- Opening titles
- Directed by: Norman Walker
- Written by: Dion Titheradge
- Produced by: Jack Eppel
- Starring: Hugh Wakefield; Joan Wyndham; Jack Raine;
- Cinematography: Alan Lawson
- Edited by: David Lean
- Production company: Jack Eppel Productions
- Distributed by: Associated British Film Distributors
- Release date: 1933;
- Running time: 73 minutes
- Country: United Kingdom
- Language: English

= The Fortunate Fool =

1933 film

The Fortunate Fool is a 1933 British comedy film directed by Norman Walker and starring Hugh Wakefield, Joan Wyndham and Jack Raine. It was written by Dion Titheradge from his play.

==Plot==
Searching for inspiration among the homeless people on the London Embankment, a prosperous writer brings a young woman and a former prizefighter back to his home. A romance soon blossoms between the author and the girl, until she discovers he has been hiding his true wealth and status. Her departure is further complicated when the author's spiteful relatives falsely accuse her of stealing a priceless miniature. The truth eventually comes out, leading to a happy ending.

==Cast==
- Hugh Wakefield as Jim Falconer
- Joan Wyndham as Helen
- Jack Raine credited as Jack Raines as Gerald
- Elizabeth Jenns as Mildred
- Arthur Chesney as Batty
- Sara Allgood as Rose
- Bobbie Comber as Marlowe
- Mary Mayfren as Mrs Falconer

==Production==
The film was made at Ealing Studios as a quota quickie, edited by David Lean. The sets were by the art director Wilfred Shingleton.

==Reception==
Kine Weekly wrote: "A simple intriguing quixotic tale ...The atmosphere is good, tasteful interiors, and convincing exteriors adding to the quiet pleasures of the film. Acceptable two-feature programme booking for all classes."

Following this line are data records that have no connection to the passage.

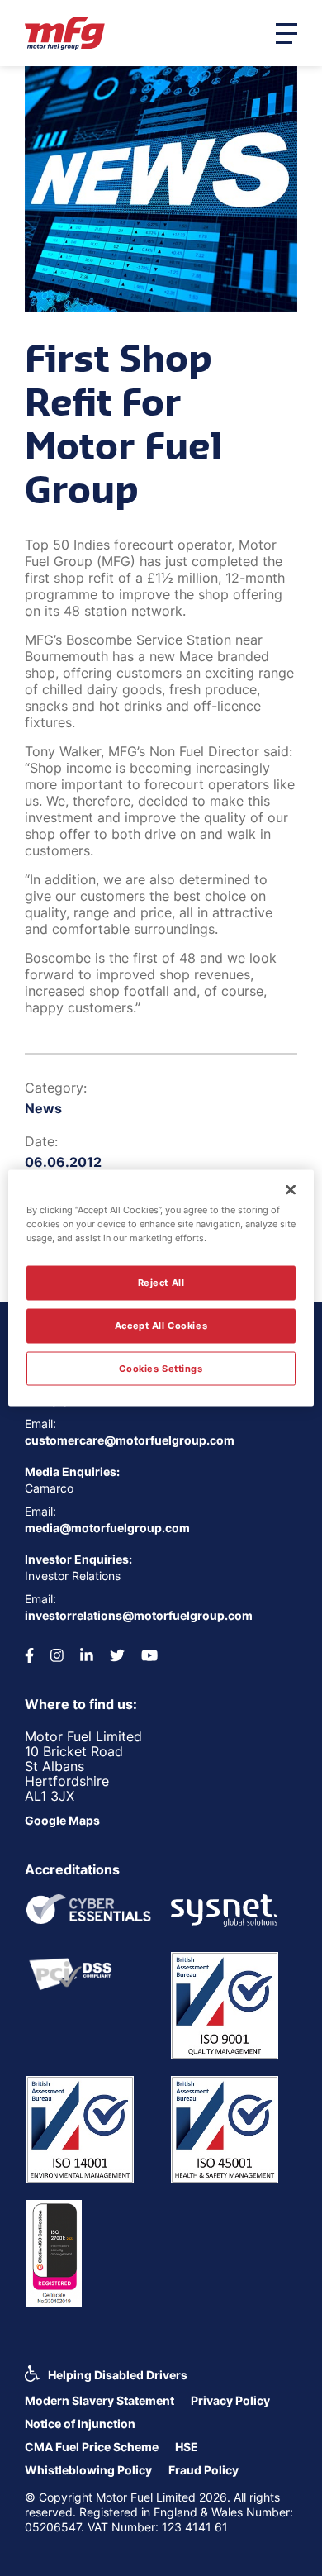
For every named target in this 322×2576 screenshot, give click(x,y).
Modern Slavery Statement (99, 2400)
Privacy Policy (230, 2400)
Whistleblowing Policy (88, 2470)
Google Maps (62, 1820)
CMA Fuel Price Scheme (92, 2447)
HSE (186, 2447)
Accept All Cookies (161, 1325)
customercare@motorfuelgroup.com (129, 1440)
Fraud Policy (203, 2470)
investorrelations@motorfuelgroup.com (139, 1615)
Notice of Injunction (80, 2423)
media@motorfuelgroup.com (107, 1528)
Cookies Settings (160, 1368)
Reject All (161, 1282)
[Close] (290, 1189)
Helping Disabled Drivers (117, 2375)
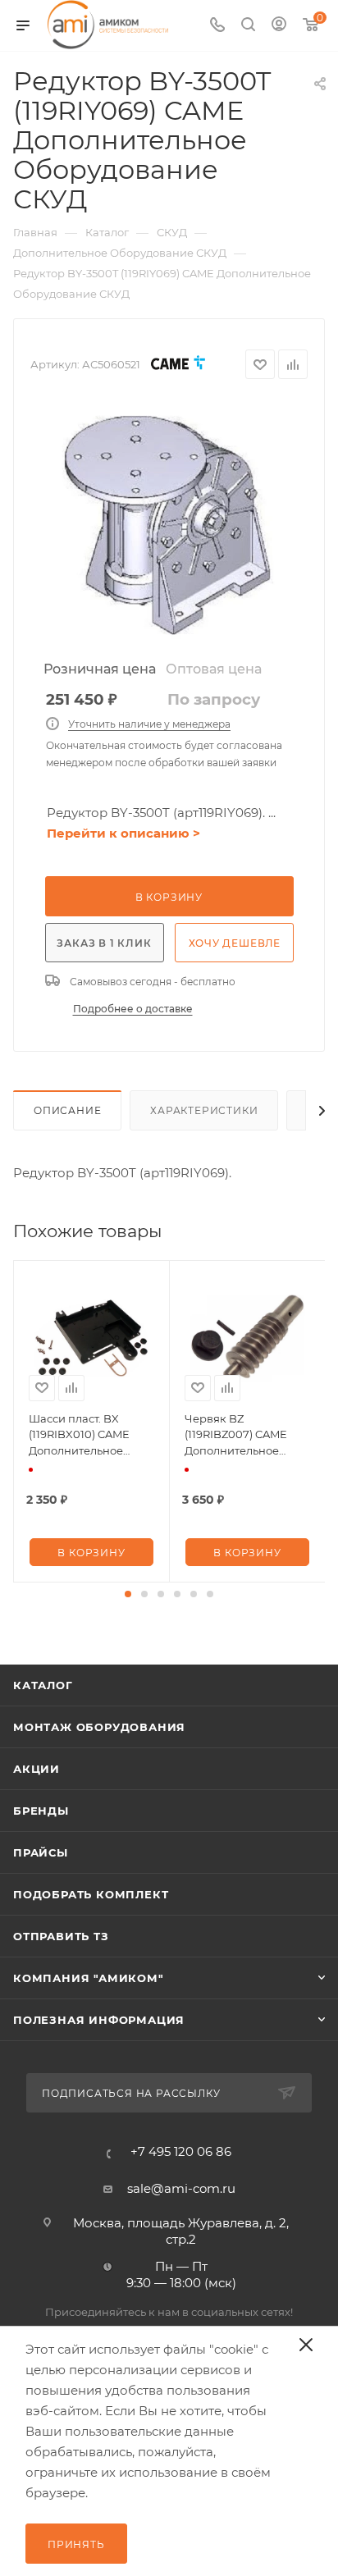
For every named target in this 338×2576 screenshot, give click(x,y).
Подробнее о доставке (133, 1009)
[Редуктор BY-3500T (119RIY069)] (169, 526)
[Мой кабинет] (279, 26)
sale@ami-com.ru (181, 2188)
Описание (67, 1110)
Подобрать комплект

The Daily Film Renter wrote: "Effectively mounted and narrated, with amusingly human performance by Hugh Wakefield. Arthur Chesney outstandingly good as down-and-out ex-bruiser. Film slow at times, but with its touches of humour should do quite in popular halls."

Picture Show wrote: "Quite entertaining mixture of comedy and drama ... Hugh Wakefield's urbane, humorous personality is given excellent scope, and he is well backed by the cast. Well told and photographed."

Picturegoer wrote: "Too much dialogue and slow development militate against wholly satisfactory entertainment in spite of some pleasing sentiment and a good human touch here and there."